Data for processing:
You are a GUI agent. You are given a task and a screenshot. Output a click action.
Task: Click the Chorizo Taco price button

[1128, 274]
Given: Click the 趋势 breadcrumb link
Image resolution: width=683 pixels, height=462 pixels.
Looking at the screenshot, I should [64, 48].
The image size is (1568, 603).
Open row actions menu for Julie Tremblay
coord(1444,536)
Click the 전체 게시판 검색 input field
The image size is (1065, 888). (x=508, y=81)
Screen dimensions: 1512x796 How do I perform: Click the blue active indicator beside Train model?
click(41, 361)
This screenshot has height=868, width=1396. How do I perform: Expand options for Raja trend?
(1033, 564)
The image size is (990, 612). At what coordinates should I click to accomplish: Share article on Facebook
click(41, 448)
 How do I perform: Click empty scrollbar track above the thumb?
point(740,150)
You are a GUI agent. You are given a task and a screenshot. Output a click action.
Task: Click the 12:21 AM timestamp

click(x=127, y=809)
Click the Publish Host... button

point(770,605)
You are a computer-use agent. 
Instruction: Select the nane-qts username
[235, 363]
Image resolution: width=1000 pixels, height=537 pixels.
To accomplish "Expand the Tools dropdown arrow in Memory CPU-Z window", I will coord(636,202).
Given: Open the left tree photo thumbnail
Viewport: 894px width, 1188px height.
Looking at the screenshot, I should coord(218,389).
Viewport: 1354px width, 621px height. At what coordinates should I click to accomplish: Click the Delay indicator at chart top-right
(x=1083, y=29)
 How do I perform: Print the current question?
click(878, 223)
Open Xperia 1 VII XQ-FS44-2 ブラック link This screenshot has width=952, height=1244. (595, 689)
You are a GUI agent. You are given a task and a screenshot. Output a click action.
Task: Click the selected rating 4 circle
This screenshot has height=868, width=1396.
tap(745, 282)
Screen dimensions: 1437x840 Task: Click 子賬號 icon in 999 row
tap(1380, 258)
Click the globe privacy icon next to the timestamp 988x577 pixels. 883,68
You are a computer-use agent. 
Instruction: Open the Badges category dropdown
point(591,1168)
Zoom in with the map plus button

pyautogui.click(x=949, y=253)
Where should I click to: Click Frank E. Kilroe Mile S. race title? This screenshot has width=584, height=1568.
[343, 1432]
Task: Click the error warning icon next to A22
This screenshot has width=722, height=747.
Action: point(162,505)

What to produce: Lines of the material in which the word "next" occurs are to be copied out.

Output for this exercise:
Click the globe privacy icon next to the timestamp 988x577 pixels. 883,68
Task: Click the error warning icon next to A22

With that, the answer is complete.